PM Mahathir Mohamad: Malaysia tidak mau diseret dalam perang Arab Saudi

PUTRAJAYA (UMMAT Pos) — Perdana Menteri Tun Dr Mahathir Mohamad menegaskan Malaysia adalah negara netral dan tidak akan diseret ke dalam perang di Timur Tengah, khususnya Arab Saudi.

Dalam sebuah wawancara dengan Associated Press (AP), dia mengomentari panggilan pemerintah Saudi kepada pasukan Angkatan Bersenjata Malaysia (ATM) di Arab Saudi seperti yang diumumkan oleh Menteri Pertahanan Mohamad Sabu pada Juni lalu.

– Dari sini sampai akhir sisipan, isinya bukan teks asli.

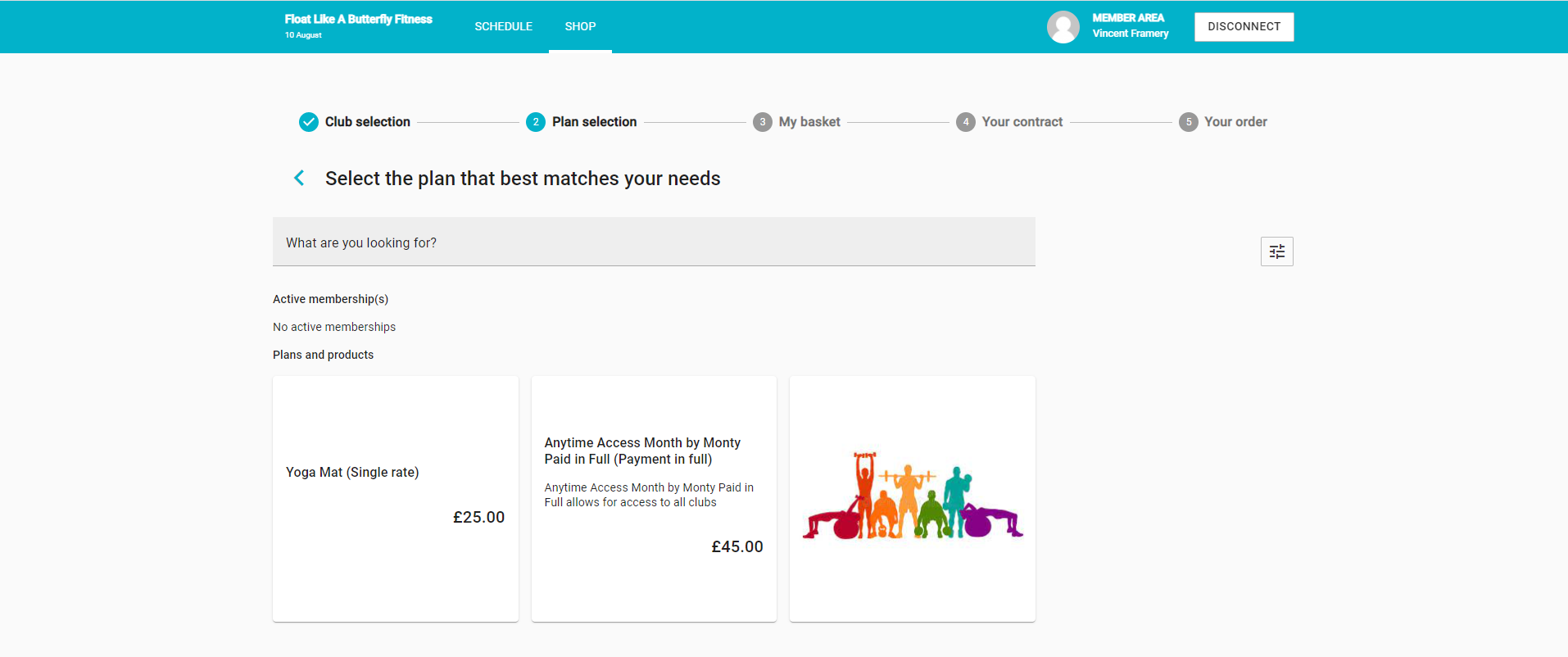Click the Club selection checkmark step icon
Viewport: 1568px width, 657px height.
[x=309, y=122]
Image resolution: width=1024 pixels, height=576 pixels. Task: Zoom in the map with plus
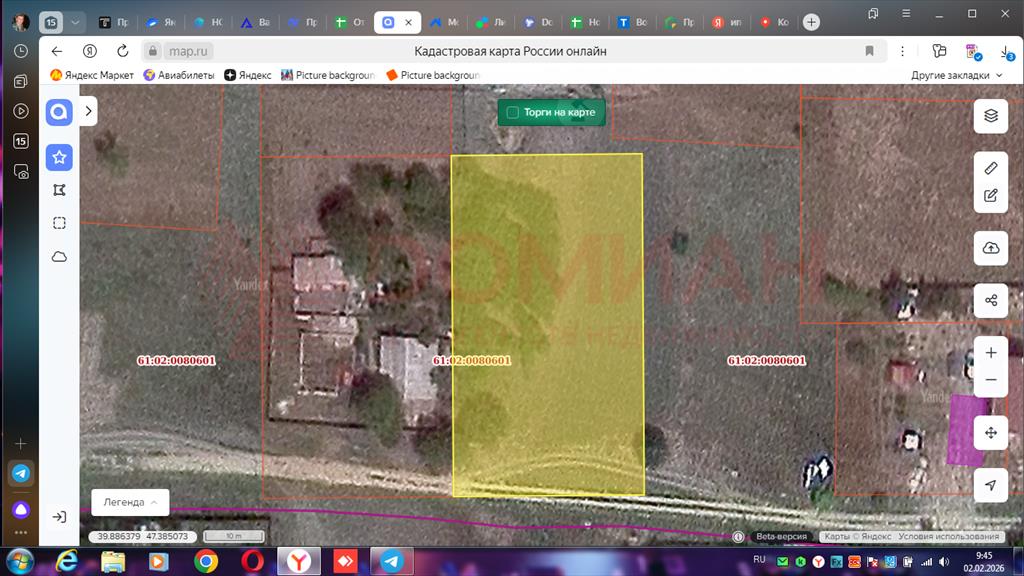[x=990, y=353]
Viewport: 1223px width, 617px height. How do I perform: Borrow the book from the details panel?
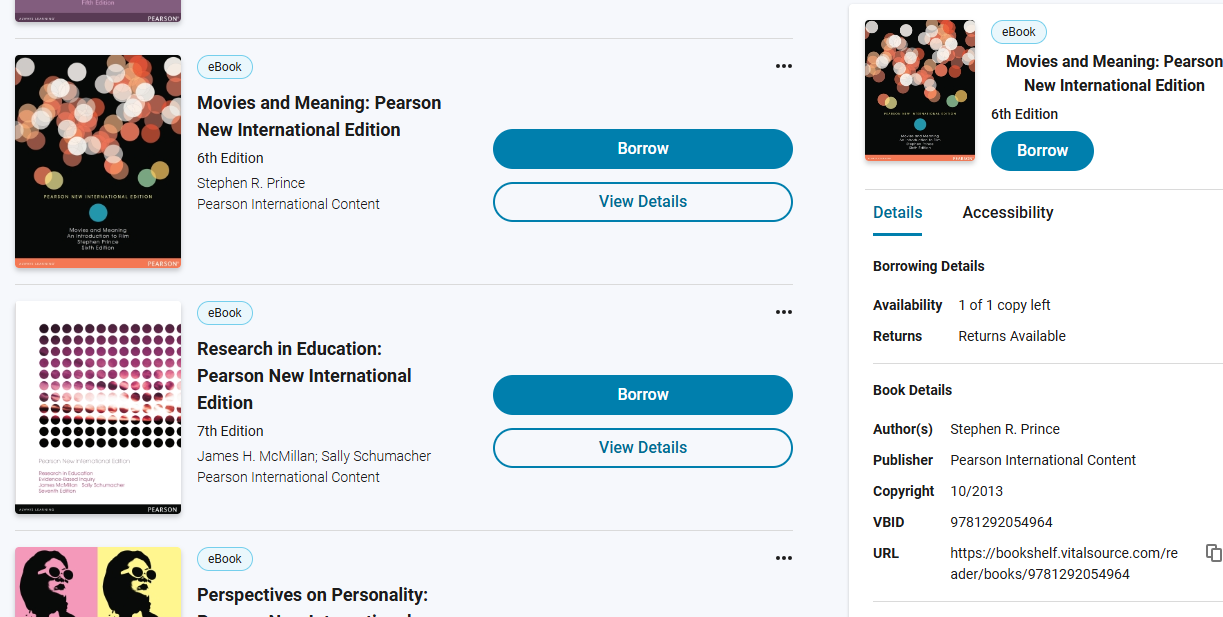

“Arab Saudi kini dalam perang. Kami tidak ingin terlibat dalam mana-mana perang luar…kami tidak akan dituduh membantu mana-mana perang yang agresif,” katanya seperti dikutip Malaysiakini.

Sebelumnya, Mohamad mengatakan kabinet memutuskan untuk memanggil kembali ATM di Arab Saudi sebagai negara yang menunjukkan netralitas dan tidak mendukung ideologi politik dari kekuatan dunia.

Langkah itu ditolak oleh MP PAS Ahmad Fadhli Shaari yang mengatakan keputusan itu seperti menggambarkan negara yang mendukung pemberontak di Yaman.

Penempatan militer di negara itu telah lama ditentang oleh oposisi, terutama AMANAH, meskipun mantan menteri pertahanan Datuk Seri Hishammuddin Hussein mengatakan militer negara itu tidak terlibat dalam operasi penyerangan.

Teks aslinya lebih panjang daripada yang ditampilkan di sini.